HABITAT & HARDINESS: Carex scoparia is native to North America from the southern Canadian provinces through most of the continental United States.
Plants are indigenous to wet prairies, wet meadows, marshes, fens, open floodplain forests, margins of ponds, streams and creeks, gravelly seeps, wet roadsides and ditches. Plants are found in a wide range of high quality and disturbed wetlands.
Hardy from USDA Zones 4-8.
PLANT DESCRIPTION: Carex scoparia forms dense tussocks from short creeping rhizomes.
The vegetative culms are produced in small numbers. They bear only a few leaves that are clustered toward the tip.
The more numerous flowering culms are erect, stiff and triangular with 3-5 leaves per stem. The narrow blades are about 1/8” wide and about 10” long. The leaf sheaths wrap tightly around the stem. The sheaths are membranous and indented so that a “U” shape is formed.

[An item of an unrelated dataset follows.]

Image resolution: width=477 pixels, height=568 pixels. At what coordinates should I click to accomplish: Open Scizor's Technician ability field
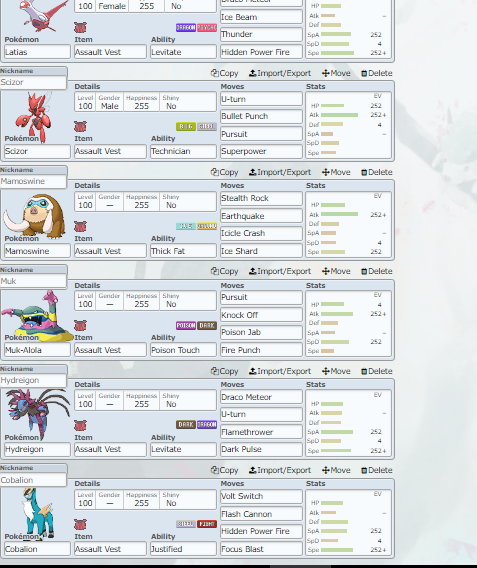click(x=183, y=151)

In summer each flowering culm is topped by 3-10 nodding spikelets. The spikelets are a little more than ½” long with a pointed base and tip. Overall, the spikelets have a bullet-like or ellipsoidal shape.
The spikelets produce pistillate (female) florets above and staminate (male) florets below. The pistillate florets are enclosed inside inflated pale green to tan veined perigynia. The perigynia have pointed beaks and winged margins.
At maturity, the perigynia are golden brown with an ellipsoidal achene nestled inside. Since the lightweight perigynia float, the achenes are distributed by water.
Plants are 1-2.5’ tall with 1-2’ spread.
CULTURAL & MAINTENANCE NEEDS: This is a wetland sedge that prospers in sunny sites with wet or moist soil.
Plants tolerate part shade and mucky, sandy or gravelly soils but will decline if aggressively shaded by taller companions.
Like most sedges, this one is pest resistant and fairly unpalatable to deer and other herbivores.
LANDSCAPE USES: Carex scoparia is a useful component of wet Prairies, margins of Water Gardens and Rain Gardens. Plants provide Erosion Control and are appropriate for Groupings or Mass Plantings, Deer Resistant Plantings, Low Maintenance Plantings, Meadows, Restoration Projects, Stormwater Management Projects and Wildlife Gardens.
COMPANION & UNDERSTUDY PLANTS: Try pairing Carex scoparia with Asclepias incarnata, Aster puniceus, Eupatorium perfoliatum Iris versicolor, Iris virginica, Juncus effusus or Lobelia cardinalis.
Carex vulpinoidea is similar in appearance and cultural needs and can be substituted if needed.
TRIVIA: The specific epithet of Carex scoparia is from a Latin word meaning “broom-like”. This probably refers to the plant’s upright shape.
The common name “broom sedge” is shared with the unrelated grass Andropogon virginicus. Carex scoparia is also known as pointed broom sedge.
Carex scoparia can be differentiated from similar Carex spp. by its very narrow blades that are shorter than the culms, the “U-shaped” sheath indention and by the unusual elliptical form of the spikelets.
Carex scoparia seed are consumed by various insects, wetland birds, songbirds, small rodents and turtles. Plants host caterpillars of several skippers and moths. Foliage provides cover and nesting sites.